Saved data entries:
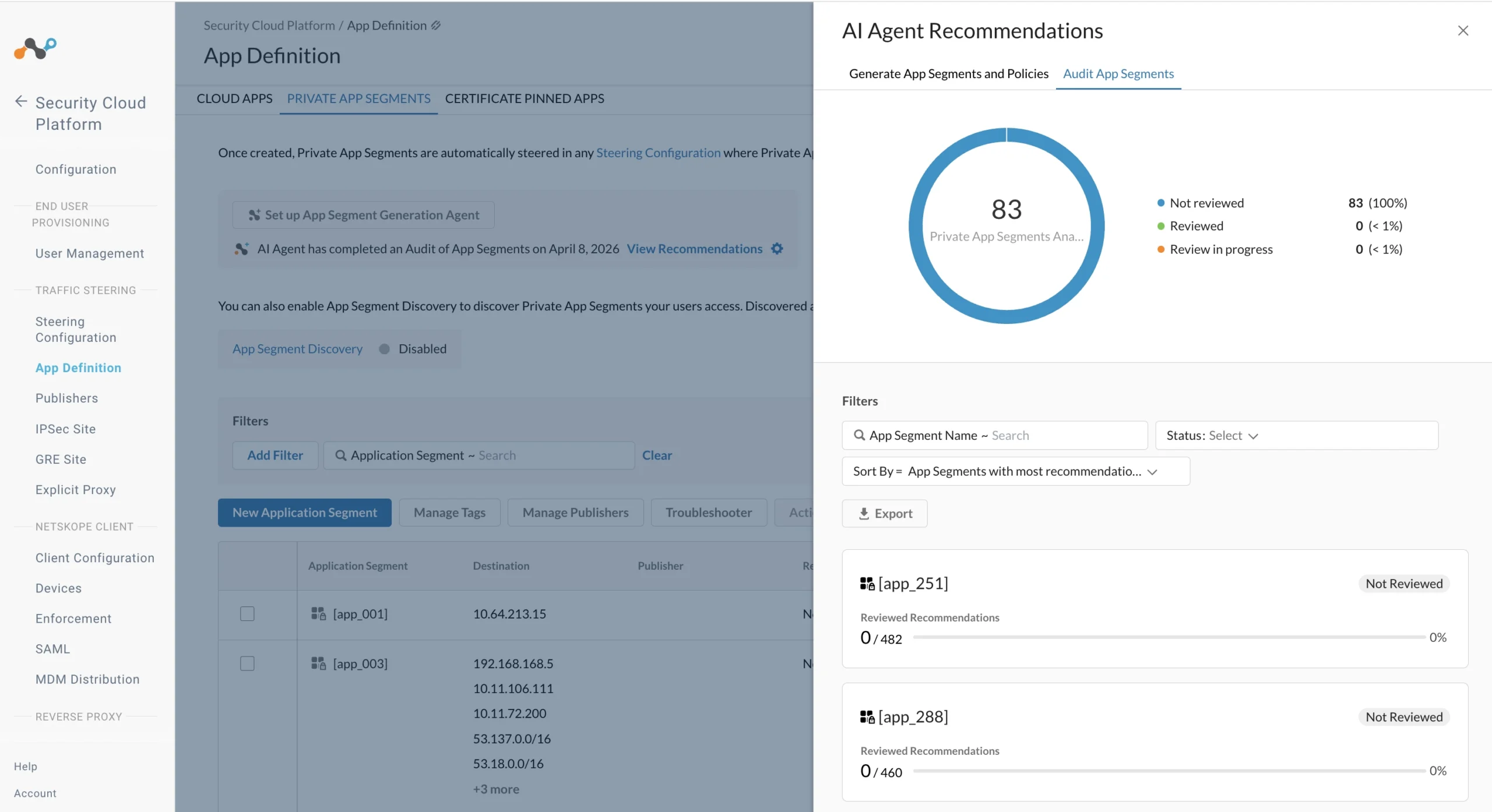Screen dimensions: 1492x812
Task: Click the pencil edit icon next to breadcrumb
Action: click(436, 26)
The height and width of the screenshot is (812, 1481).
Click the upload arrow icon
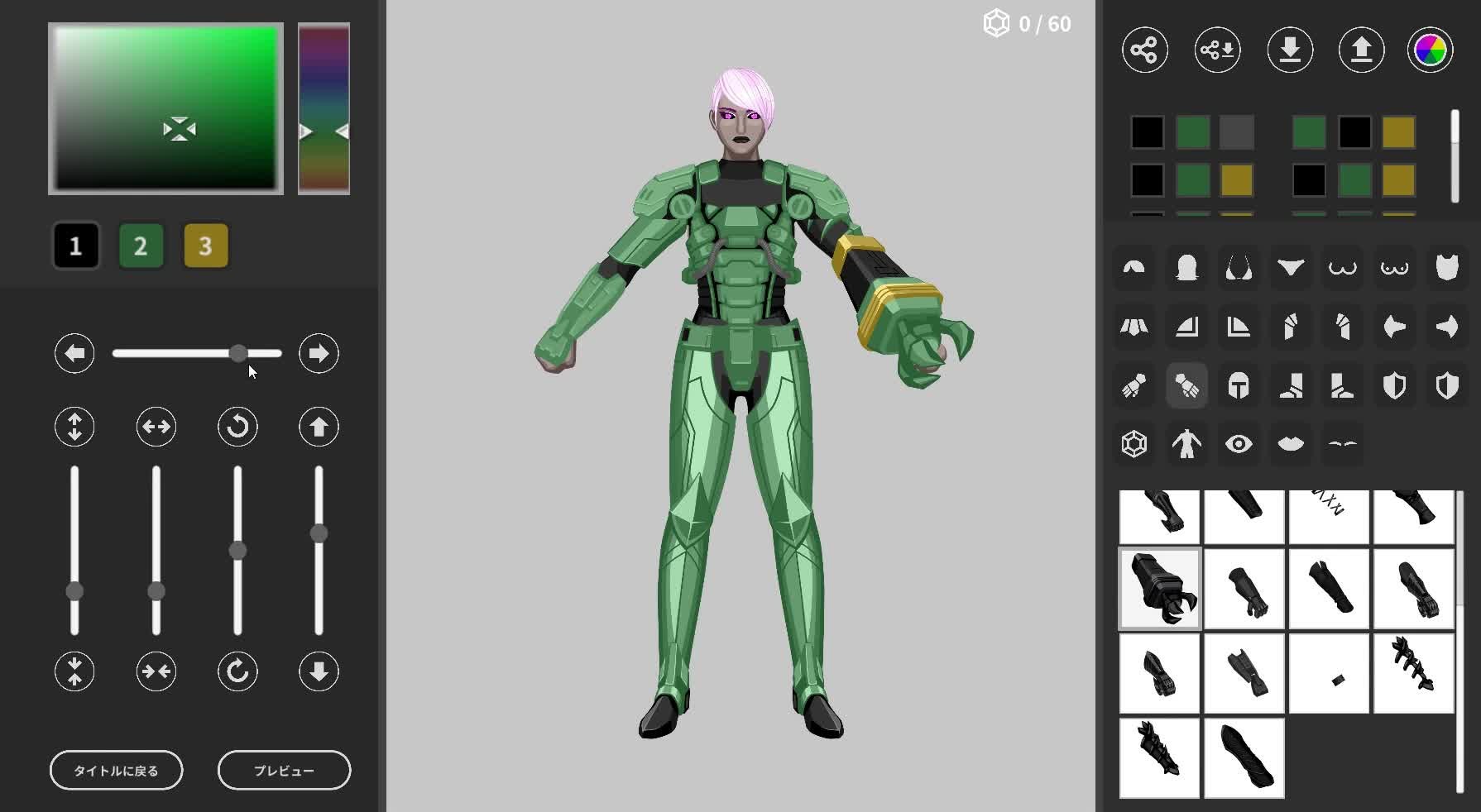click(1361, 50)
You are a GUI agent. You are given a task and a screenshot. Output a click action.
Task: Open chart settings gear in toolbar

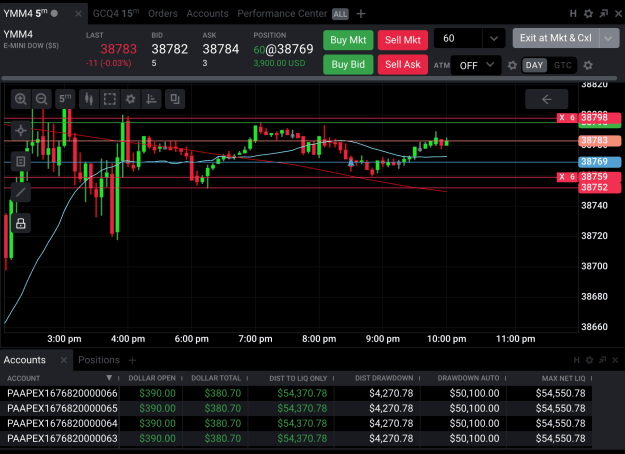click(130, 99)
---
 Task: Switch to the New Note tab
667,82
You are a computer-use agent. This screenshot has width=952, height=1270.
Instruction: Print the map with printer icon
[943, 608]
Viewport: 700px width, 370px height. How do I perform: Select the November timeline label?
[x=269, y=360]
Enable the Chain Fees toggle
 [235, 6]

What you need to do: Please determine how many lines of the records above contain "screenshot", and state that number only.

Answer box: 3